L'ex vice presidente iracheno Tareq Aziz è stato condannato a morte. L'Alta corte penale di Baghdad ha previsto che la pena capitale sarà eseguita mediante impiccaggione. Aziz è stato condannato nell'ambito del processo relativo alla chiusura dei partiti religiosi in Iraq.

Insieme all'esponente cattolico sono stati condannati a morte anche l'ex ministro dell'Interno, Saadun Shaker, e l'ex segretario personale di Saddam Hussein, Abdel Hamid Hamud. La sentenza arriva da uno dei sette processi nei quali è imputato Tareq Aziz e riguarda la campagna avviata negli anni Ottanta contro i partiti politici sciiti filo-iraniani, che ha visto in quegli anni eseguire una serie di arresti e di condanne a morte nei confronti dei principali esponenti sciiti.

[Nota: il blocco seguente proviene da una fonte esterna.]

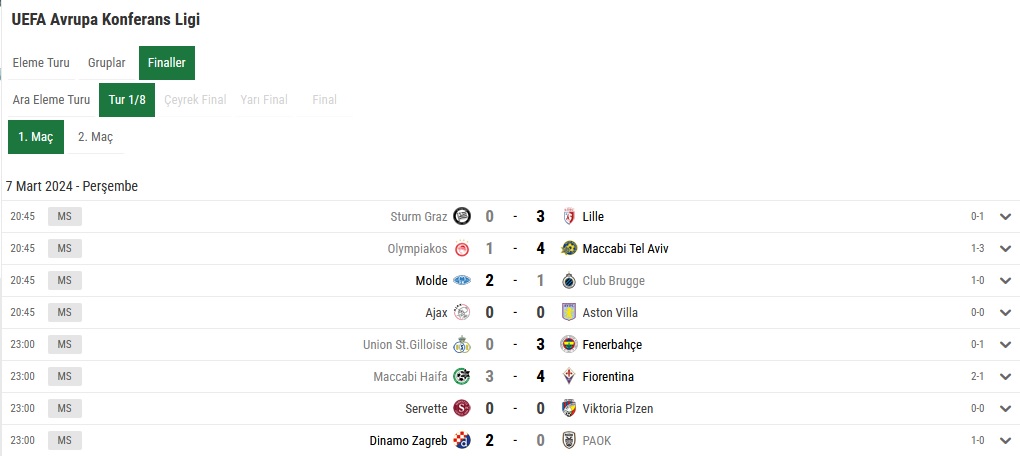Open the Çeyrek Final stage tab
Image resolution: width=1020 pixels, height=456 pixels.
point(195,100)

Lo scorso gennaio Aziz, già condannato a marzo 2009 a 15 anni per crimini contro l'umanità per il suo ruolo nell'esecuzione di 42 commercianti e uomini d'affari a Baghdad nel 1992 e nell'agosto 2009 a sette anni per il suo ruolo nella deportazione dei curdi, venne colpito da un infarto in carcere. L'Alto rappresentante della politica estera della Ue, Catherine Ashton, chiederà all'Iraq di bloccare l'esecuzione di Tareq Aziz, ha riferito un portavoce, il quale ha ricordato che la posizione dell'Unione europea sulla pena di morte "è ben nota: non è accettabile".

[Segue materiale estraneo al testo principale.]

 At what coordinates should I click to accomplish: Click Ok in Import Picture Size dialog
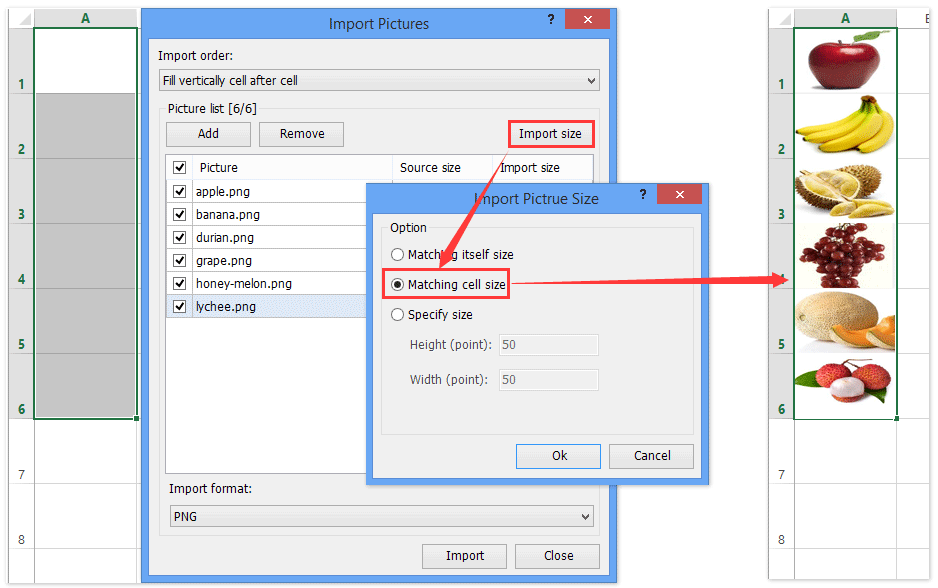(558, 455)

Il direttore di Unimondo ha avuto modo di conoscere Terek Aziz nella fine del 1991 presso il Palazzo di Vetro di New York. Persona mite, cristiana e, all’apparenza, nonviolenta. Tutt’altro dal suo superiore Saddam Hussein. Ma attenzione. Come abbiamo più volte riportato riferendoci non a sensazioni ma all’Iraq Body Count, all’indomani dell’impiccagione di Saddam Hussein, v’è stato il triste apice del conflitto in Iraq. L’esecuzione fu un errore imperdonabile che ha scatenato una violenza senza precedenti.

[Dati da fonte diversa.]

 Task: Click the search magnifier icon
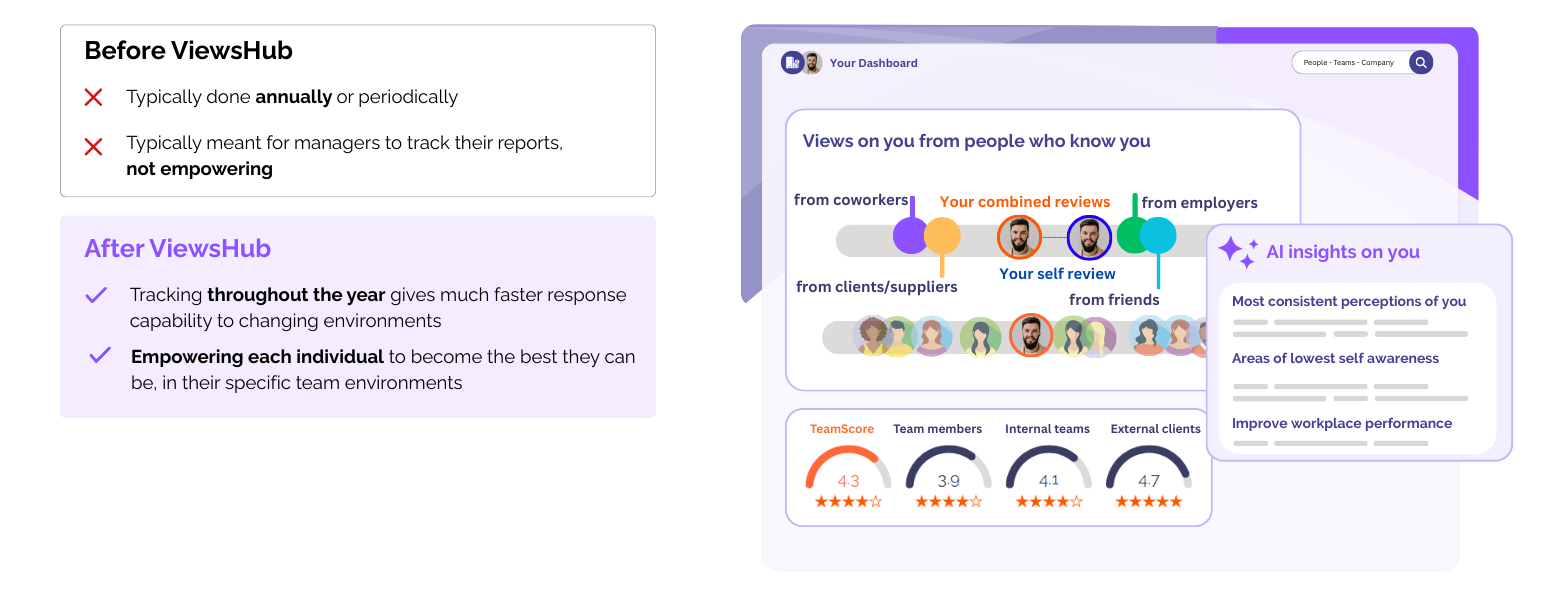(x=1420, y=62)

Dello stesso parere la Comunità di Sant'Egidio che giudica ''la pena di morte contro Tarek Aziz una punizione postuma. L'Iraq in tal modo dimostra di essere un Paese che non trova pace e rischia di allontanarsi dal sentire della gran parte degli Stati del mondo, tuttavia si può sperare in un atto di clemenza del governo iracheno all'interno del quale si trovano diverse personalità contrarie alla pena capitale'', dice il portavoce della Comunità Mario Marazziti. L'Iraq, sottolinea, ''è un Paese che così facendo non riesce a creare momenti di riconciliazione, è poi grave che questa condanna arrivi nel momento in cui il Paese deve cominciare a costruire il ritorno alla vita normale dopo la guerra''. Con un gesto di clemenza, sottolinea Marazziti, verrà anche rispettata l'autonomia della magistratura e allo stesso tempo ''si compirà un forte gesto di riconciliazione''.

Il Presidente della Lombardia Formigoni afferma: ''Per la cultura occidentale la vita dell'uomo è sacra, la vita di ogni uomo e quindi nessuna condanna a morte è giustificabile. In particolare non è accettabile la condanna a morte di Tarek Aziz, che non si è mai macchiato di nessun delitto e che, come è riconosciuto da tutti, è stato l'elemento moderatore del sistema iracheno. Io credo - prosegue Formigoni - che ci debba essere una mobilitazione internazionale di tutti i Paesi e soprattutto di quelli della coalizione che ha aiutato l'Iraq a liberarsi della dittatura di Saddam Hussein. Si chieda il rispetto dei valori della cultura occidentale per cui la vita umana e' sacra. La vita di Tarek Aziz deve e può essere risparmiata sulla base di questa grande mobilitazione che deve partire immediatamente''.

La difesa dell'ex vice premier iracheno Tareq Aziz, oggi condannato a morte dall'Alta corte di Baghdad, intende rivolgersi anche al Vaticano perchè fermi l'esecuzione e presenterà ricorso al tribunale perché annulli la sentenza odierna. Il figlio, Ziad, dell’ex primo ministro iracheno invece attacca: è una prova delle rivelazioni del sito Wikileaks sulle atrocità commesse durante la guerra in Iraq. [F.P.]